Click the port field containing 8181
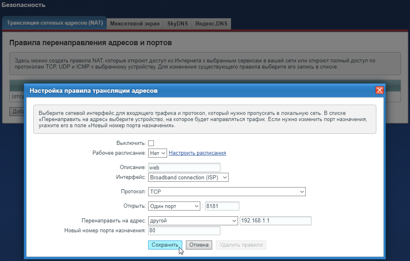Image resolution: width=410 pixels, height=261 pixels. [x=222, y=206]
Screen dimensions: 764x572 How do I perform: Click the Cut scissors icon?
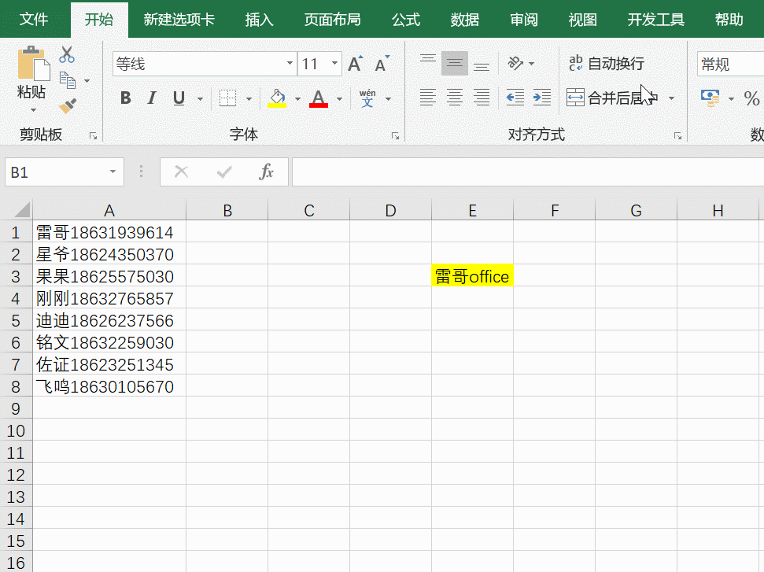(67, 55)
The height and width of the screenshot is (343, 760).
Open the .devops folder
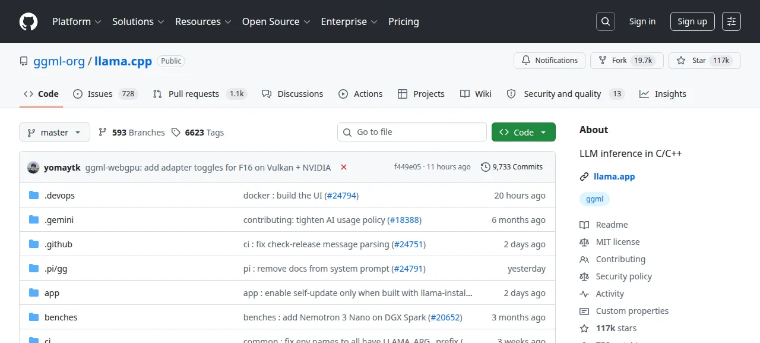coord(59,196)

* * *

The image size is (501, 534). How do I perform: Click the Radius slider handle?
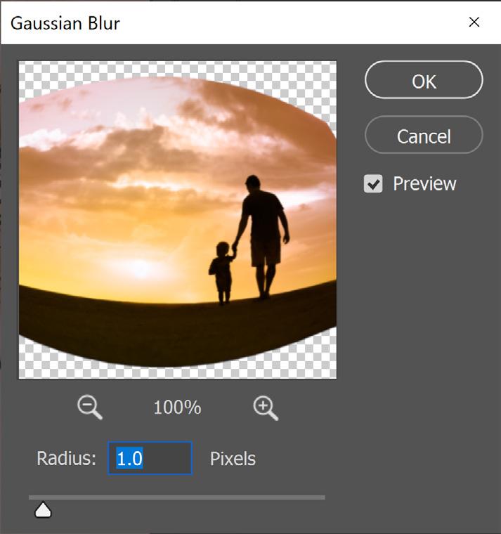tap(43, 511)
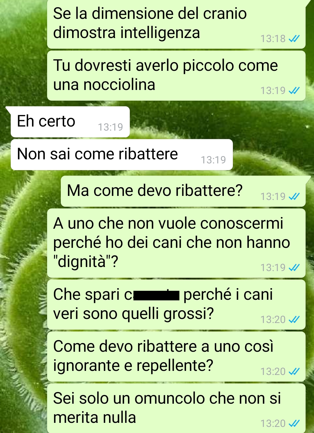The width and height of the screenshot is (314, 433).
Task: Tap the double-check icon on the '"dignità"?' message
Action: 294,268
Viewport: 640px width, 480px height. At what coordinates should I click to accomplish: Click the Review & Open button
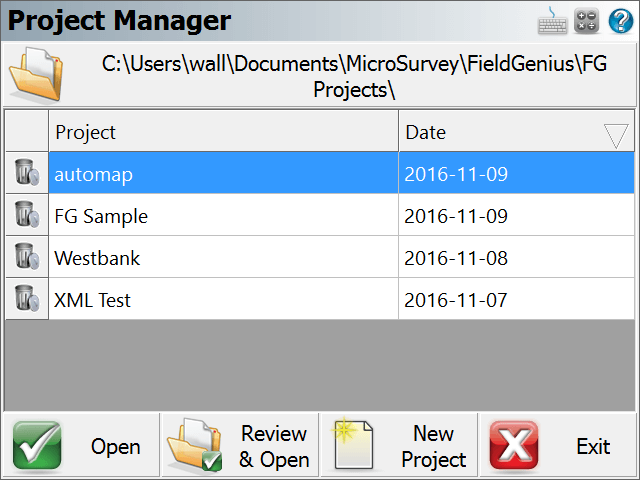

* * *

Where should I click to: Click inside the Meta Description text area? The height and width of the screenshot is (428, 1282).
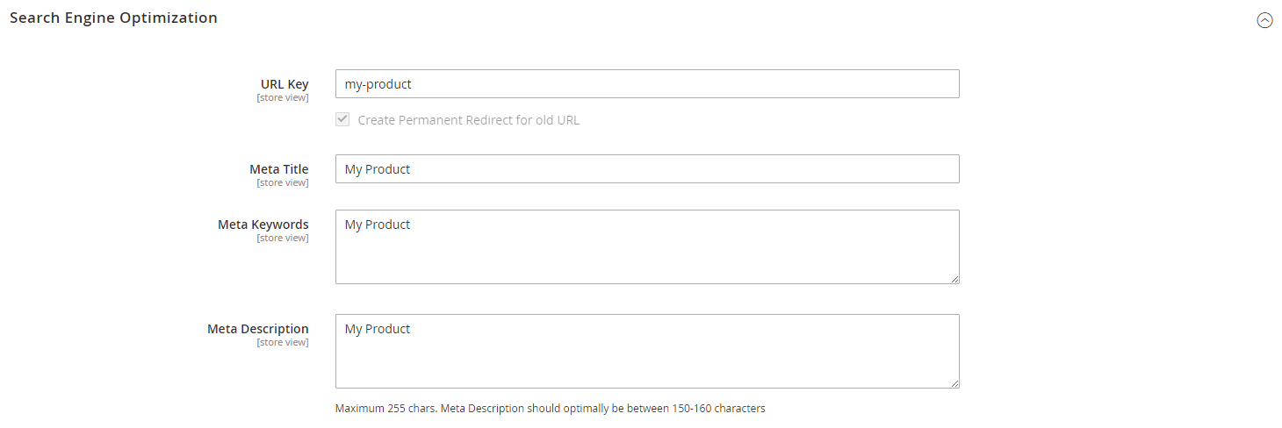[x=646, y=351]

PROBLEM DESCRIPTION: Make an exact copy of the lines above, beginning with the line with "The image size" and ending with the line with "Viewport: 640px width, 480px", and keep the pictures out of it.

ANSWER BOX:
The image size is (501, 534). How do I perform: Click the Radius slider handle?
tap(43, 511)
The width and height of the screenshot is (314, 433).
Task: Tap the double-check icon on the '"dignità"?' message
Action: 294,268
Viewport: 640px width, 480px height. At what coordinates should I click to accomplish: Click the Review & Open button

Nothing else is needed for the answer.